Is Roy Keane a volcano waiting to erupt if, as expected, he is named as Sunderland's new manager today? Does anyone really expect it to work out?
Is Roy Keane a volcano waiting to erupt if, as expected, he is named as Sunderland's new manager today? Does anyone really expect it to work out?
He is up there with the biggest names in football and as a player he was second to none. Being a great player though offers no guarantees of being a great manager. In 1985 Lawrie McMenemy became Sunderland manager and that was sensational at the time.
Everyone thought the club was ready to take off but the opposite happened. He proved a disaster. Graeme Souness was a great player in a similar mould to Keane but what has he done as a manager? His man management skills seem none existent!
But I don’t think that will happen with Roy. He’s played for Brian Clough and Sir Alex Ferguson, two of the best-ever managers and I’m sure a lot has rubbed off. He managed to persuade Alex Ferguson that he could gauge a dressing room better than any other pro the old warhorse had encountered, a one-two which ravaged Premiership opposition and delivered the European Cup in the process. Yes, it ended in tears with an apparently lingering bitterness, but then that is often true of the most passionate of partnerships. The one between Ferguson and Keane was moulded by mutual self-interest and a shared belief in the proper ingredients of a successful football club.
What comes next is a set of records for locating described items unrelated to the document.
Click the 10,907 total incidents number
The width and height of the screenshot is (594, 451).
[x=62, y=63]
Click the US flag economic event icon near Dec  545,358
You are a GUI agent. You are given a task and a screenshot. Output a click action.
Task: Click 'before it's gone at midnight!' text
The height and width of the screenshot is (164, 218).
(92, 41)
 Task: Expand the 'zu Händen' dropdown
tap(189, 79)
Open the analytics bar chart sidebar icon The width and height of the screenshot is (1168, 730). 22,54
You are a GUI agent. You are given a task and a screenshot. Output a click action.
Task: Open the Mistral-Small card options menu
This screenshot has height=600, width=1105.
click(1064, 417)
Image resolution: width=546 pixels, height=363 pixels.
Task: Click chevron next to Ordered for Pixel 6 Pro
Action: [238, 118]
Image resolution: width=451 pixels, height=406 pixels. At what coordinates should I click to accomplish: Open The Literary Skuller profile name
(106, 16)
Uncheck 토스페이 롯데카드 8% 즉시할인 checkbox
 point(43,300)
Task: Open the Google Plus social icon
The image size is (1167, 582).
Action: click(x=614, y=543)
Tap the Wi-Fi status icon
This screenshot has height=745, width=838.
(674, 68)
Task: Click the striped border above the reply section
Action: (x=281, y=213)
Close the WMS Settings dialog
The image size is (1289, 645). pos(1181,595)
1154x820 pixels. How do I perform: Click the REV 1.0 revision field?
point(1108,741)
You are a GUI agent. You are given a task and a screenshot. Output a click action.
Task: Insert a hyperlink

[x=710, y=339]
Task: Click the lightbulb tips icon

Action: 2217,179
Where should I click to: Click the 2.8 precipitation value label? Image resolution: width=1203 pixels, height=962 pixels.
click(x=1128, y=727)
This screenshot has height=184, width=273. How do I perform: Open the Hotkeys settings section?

I think the dissolving of the partnership in part, was to do with Keane’s accelerating decline as a truly great player that assaulted his spirit. But Keane is to be a manager now. He has been through the greatest turmoil of his life, the one that came with the dying of his physical power and now he has to make some sense of the rest of it.
But how will he fare as a manager? My suspicion is that ultimately he will be brilliant. Yes, there will be some eruptions, some moments of drama, but Keane understands football with the keenest of eyes for those who are prepared to go to their limits, as he did so consistently, and those whose hearts are perhaps less than resolute. I’m also sure he is well aware that it would be impossible task to ask his players straight away to meet the standards he imposed on himself. It would almost certainly lead to a collective nervous breakdown in the Sunderland dressing room.
Being such a driven personality, I believe he’ll be an outstanding manager. He’ll probably see Sunderland as a stepping-stone and believe his destiny is to manage Manchester United. Yes, he’ll kick a few backsides but will also attract top players to Sunderland. He’s such a huge personality; they’ll want to play for him. It won’t happen overnight. First he’s got to halt the slide but once that’s done and the ship’s stabilised, I can see things taking off.
I wait in anticipation for 25th November when Sunderland meet Wolves, managed by Mick McCarthy. Handshakes all round that day then?